Most people are confused by their health insurance, they are unsure of what it covers and how much they will have to pay in any given situation. That’s easy to understand, health insurance policies are written in such a way that the average person just doesn’t carry those terms around in their heads every day. However, understanding your health insurance policy is key to receiving the care your premiums pay for you to receive. There are many different aspects to health insurance policies, and I wouldn’t presume to be able to address them all here, but I will attempt to address the most common and quite often, the most important. Premiums, co-pays, coinsurance, exclusions, deductibles, In network and out of network, stop loss, out of pocket, and preauthorization’s, are all terms we have each heard at one time or another, but what do they mean?
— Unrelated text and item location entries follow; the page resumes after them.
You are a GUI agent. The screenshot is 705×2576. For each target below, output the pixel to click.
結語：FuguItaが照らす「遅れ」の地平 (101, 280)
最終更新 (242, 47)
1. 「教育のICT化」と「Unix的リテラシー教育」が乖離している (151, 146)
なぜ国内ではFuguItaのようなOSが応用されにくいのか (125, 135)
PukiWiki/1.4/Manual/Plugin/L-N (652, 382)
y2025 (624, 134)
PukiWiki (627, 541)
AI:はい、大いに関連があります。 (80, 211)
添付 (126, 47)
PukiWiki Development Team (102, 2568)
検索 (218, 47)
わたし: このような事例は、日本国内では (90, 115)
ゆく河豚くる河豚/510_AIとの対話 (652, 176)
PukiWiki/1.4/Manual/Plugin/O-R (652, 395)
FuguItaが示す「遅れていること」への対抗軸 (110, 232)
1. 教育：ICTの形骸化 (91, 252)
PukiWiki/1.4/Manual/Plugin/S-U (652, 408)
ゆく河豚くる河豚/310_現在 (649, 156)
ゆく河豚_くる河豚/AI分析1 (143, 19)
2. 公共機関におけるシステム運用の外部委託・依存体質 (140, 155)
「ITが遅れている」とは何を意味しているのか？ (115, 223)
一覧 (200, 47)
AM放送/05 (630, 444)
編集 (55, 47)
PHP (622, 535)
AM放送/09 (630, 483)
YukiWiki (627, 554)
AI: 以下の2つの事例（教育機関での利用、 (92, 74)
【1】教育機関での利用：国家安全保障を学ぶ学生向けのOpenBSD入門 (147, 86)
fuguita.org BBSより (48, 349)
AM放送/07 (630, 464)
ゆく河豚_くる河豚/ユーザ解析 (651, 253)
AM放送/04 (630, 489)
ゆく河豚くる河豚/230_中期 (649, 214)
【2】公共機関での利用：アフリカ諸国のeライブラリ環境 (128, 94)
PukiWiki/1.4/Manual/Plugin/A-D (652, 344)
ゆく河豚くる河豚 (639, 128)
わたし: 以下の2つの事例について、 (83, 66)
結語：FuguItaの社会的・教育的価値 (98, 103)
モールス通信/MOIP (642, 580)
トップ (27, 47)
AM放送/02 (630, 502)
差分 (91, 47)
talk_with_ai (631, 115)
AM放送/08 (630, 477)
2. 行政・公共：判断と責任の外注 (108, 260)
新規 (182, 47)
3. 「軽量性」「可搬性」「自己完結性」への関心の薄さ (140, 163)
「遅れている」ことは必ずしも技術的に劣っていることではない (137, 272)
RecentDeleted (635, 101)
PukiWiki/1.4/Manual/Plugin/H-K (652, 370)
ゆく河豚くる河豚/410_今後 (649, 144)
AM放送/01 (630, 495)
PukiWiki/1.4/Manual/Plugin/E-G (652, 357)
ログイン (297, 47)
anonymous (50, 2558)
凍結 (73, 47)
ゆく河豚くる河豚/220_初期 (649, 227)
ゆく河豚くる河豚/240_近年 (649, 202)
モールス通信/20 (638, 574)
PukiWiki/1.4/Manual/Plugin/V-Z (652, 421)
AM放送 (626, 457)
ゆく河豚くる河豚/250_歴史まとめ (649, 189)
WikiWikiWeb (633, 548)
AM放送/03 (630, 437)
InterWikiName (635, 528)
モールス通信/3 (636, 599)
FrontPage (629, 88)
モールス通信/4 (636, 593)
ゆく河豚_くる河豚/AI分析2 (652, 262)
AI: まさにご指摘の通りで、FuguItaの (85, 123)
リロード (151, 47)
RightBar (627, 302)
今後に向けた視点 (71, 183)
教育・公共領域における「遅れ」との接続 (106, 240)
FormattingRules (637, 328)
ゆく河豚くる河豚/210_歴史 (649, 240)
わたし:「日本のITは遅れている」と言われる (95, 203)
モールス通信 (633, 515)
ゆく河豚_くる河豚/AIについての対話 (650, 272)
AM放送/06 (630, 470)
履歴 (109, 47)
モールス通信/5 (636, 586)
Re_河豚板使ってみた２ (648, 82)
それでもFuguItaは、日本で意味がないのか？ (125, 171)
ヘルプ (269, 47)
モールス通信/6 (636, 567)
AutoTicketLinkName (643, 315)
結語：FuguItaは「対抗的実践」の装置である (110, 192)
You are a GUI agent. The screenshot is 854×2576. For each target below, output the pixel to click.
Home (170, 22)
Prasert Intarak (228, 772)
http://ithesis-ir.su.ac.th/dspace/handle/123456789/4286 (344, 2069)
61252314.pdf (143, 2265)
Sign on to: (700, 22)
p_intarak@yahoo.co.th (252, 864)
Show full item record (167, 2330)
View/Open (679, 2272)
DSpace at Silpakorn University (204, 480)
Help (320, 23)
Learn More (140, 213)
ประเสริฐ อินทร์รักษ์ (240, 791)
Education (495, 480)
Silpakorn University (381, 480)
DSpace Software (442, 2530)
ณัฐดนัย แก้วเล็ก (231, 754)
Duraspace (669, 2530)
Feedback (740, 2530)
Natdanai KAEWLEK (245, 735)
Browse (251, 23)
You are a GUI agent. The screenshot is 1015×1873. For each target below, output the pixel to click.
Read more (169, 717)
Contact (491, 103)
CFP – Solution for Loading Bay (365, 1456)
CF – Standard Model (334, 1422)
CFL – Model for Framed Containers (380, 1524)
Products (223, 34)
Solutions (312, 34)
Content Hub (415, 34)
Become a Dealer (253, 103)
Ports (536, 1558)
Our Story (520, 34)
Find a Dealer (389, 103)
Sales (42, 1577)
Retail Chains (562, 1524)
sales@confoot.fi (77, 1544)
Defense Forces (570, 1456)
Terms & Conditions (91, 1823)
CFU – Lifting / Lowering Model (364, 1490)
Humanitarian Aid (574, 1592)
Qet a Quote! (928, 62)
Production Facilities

Premiums are quite simply the contribution you must make each month, or quarter, or year to keep your insurance coverage active. If you fail to make your premium payment, your health insurance policy may be canceled and you may be left with no coverage at all. It is very important that your premiums are always paid when they are due. Quite often, if you receive your health insurance benefits from a group policy offered by your employer, your premiums are deducted from your paycheck and always paid without any effort on your part.
Co-pays are not health insurance premiums, they are your portion or share of cost for the current visit, procedure, event, or appointment you are participating. Co-pays are always the responsibility of the patient or patients responsible party and cannot be waived, reduced, or discounted. Sometimes a patient will ask whether or not a co-pay can be reduced, waived or forgiven, and the answer is always no. Many people don’t realize this, but there are actually federal laws that prevent providers from doing this, so quite simply… It’s against the law, please don’t ask…
My experience has shown me that premiums and co-pays are the easiest terms for most people to understand when discussing their health insurance, but coinsurance is where it starts to get murky. Coinsurance is the amount that is left over after the claim has been submitted, approved and paid. The coinsurance is always the responsibility of the patient or the patients responsible party. To give you an example: say you visit an “in network provider” for ACME Insurance. You pay your co-pay when you sign in for the appointment, you see the provider, and you leave. The medical billing staff takes that charge and submits it to ACME insurance for payment. ACME insurance confirms the claim is valid and pays the claim according to the contract signed by the provider and ACME insurance, minus the coinsurance amount. To further define this let me add some numbers: the provider submits a charge for 100.00, but the contract between the provider and ACME says they will only pay 95.00, the provider agrees to write off the other 5.00, and accepts 95.00 as payment in full. However, your insurance policy with ACME says that the will pay 90% of the agreed upon charge and you must pay the rest. so in this example ACME will issue a check for 85.50 (90% of 95.00) and your coinsurance amount is 9.50 (10% of 95.00)
I hope that helps de-mystify, a few of the commonly used terms when dealing with health insurance. My next article will continue to define more terms to aid you in understanding more about your health insurance policy or at least give you some knowledge when speaking with your health insurance company. “Knowledge is Power.”